═════ Records provided

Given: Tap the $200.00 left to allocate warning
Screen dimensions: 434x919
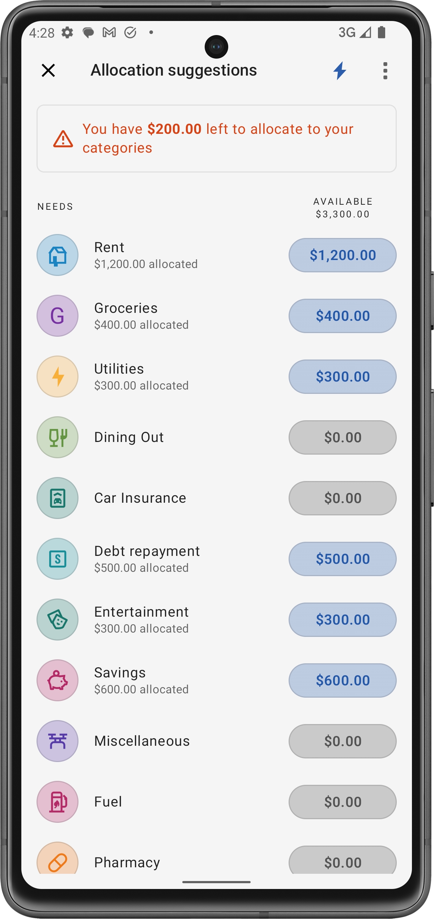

══════════
═════ Records provided

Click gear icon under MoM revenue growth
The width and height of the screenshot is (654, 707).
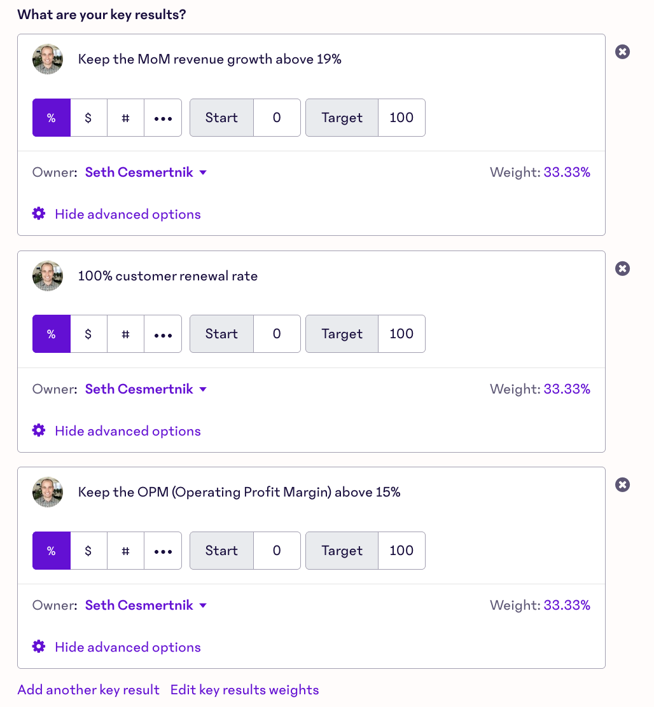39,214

══════════
═════ Records provided

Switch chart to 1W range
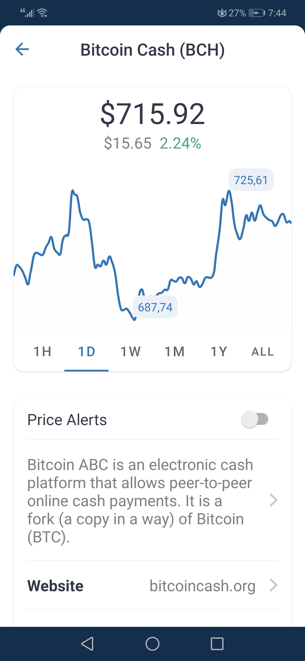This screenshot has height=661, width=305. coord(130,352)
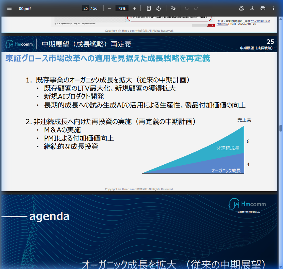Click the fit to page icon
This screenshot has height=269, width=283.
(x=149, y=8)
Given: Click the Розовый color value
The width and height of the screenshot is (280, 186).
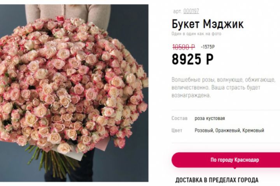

══════════

*Task statement*
Report the tally of lines in the listing that carry the string "Given", and nothing else.

*Answer space*
2